Он приобнял ее, провел пальцем по ложбинке спины, чувствуя своей загрубевший кожей ее - гладкую и теплую, как нагретая солнцем паволока. Пользуясь тем, что лицо его ей не было видно, скривил губы в горькой улыбке. "Не бойся"! Как же паскудно все-таки иной раз бывает в жизни. Бояться обычного толстобрюхого купчину с бородой до пояса. И кому?! Богатырю из дружины самого Всеславича! Тому, кто, случись надобность, этот терем по бревнышкам раскатит, а самого купчину за бороду по всей Родне проволочет толпе на потеху! А что вместо этого? Приходится ночью лазать в окно к любимой женщине, как тать, обманув дворовых собак, отведя глаза сторожу. А днем - изо всех сил гнать прочь невыносимую мысль о том, что к этому ладному белому телу своими руками может прикасаться кто-то иной. И все лишь потому, что этот, Ящер бы его загрыз! Иной по Закону и Правде русичей, и в глазах богов - законный муж, в то время как он, Ратибор Леший, подлый прелюбодей-полюбовник!
Эти злые, грызущие мысли на какое-то время вытеснили из него даже смутную тревогу. Кулаки сами стиснулись до костяного хруста.

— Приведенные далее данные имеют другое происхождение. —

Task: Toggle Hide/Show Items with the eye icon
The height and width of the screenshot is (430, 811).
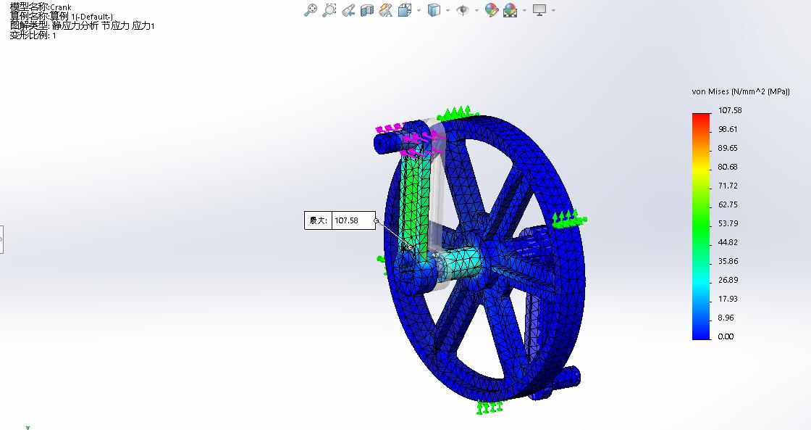Action: (x=463, y=10)

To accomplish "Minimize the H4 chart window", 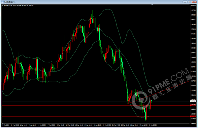I will 184,2.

Купчина-то, даром, что ростом горазд и в плечах обхватист, против него будет все равно как дворовый пустобрех против матерого лесного волка. На один сход грудь в грудь, один удар белых кинжальных клыков! Уж это точно! Случись им сойтись в чистом поле, или там, на тесной улице - одним ударом бы управился. Но мыслимо ли так поступать? Из-за блуда лишать человека, на улице с тобой уважительно здоровающегося, жизни?
Ратибор тяжко вздохнул.
Вишня прижала тонкие пальцы к его губам, словно запирая вздох.
- Не тоскуй. - на этот раз она точно угадала его мысли. - Может и не судьба всегда вместе быть. Но только ты - мой любый. И ты сейчас со мной. А что дальше - то видно будет. Род не выдаст, свинья не съест.
- Мне скоро придется уехать. Не знаю, куда и зачем, но чую - далеко. - высказал он ей постепенно зреющую внутри уверенность.
- За Добрыней не пошел, когда тот тебя звал, куда же сейчас? - встревожилась Вишня. - Не собрался ли ты этого воевать… про которого молва расходится? Я на той седмице слышала, как бабы на рынке толковали… Горящий Доспех вроде?
- Огненный Щит. - улыбнувшись, поправил он. - Но за головой того Велигоя отправили. Как будто уже и вернуться должен (что-то запаздывают вести из Киева). А Волчий Дух, коли с самим Радивоем Проклятым управился, сломит и эту шею.
- Тогда куда же ты?
- Сам не верю. Но чую, отправиться придется. Дождешься, краса?
Она беззвучно рассмеялась. Но чуткое ухо Ратибора не уловило в ее смехе веселья.
- Глупый… А еще волхвом кличут, вслед за Всеславичем. Тебя и жду только. Не мужа же! За Дементия не сама пошла - родичи сосватали. Ему я - молодая, в теле, им - родня тороватая. О том, чтобы мне люб был, никто и не вспомнил. И то сказать - нашлось, кому отдать девку тронутую. Вроде и самой радоваться бы надо, что за печкой теплый угол нашли люди добрые. Да, что я рассказываю?! Ты все знаешь!
Собственные слова разжигали в ней горячее возбуждение, страстную силу, Вишня приподнялась над витязем, выгнула стан. Небольшие, но крепкие девичьи еще груди качнулись перед лицом Ратибора. Луна-подсмотрщица, втолкнула через притворенные ставни соглядатай-лучик, высеребрила на чистой коже серебряную дорожку. "Как русалка!" - с восхищением подумал Ратибор. - Не даром же так похожи слова "дева" и "диво"!".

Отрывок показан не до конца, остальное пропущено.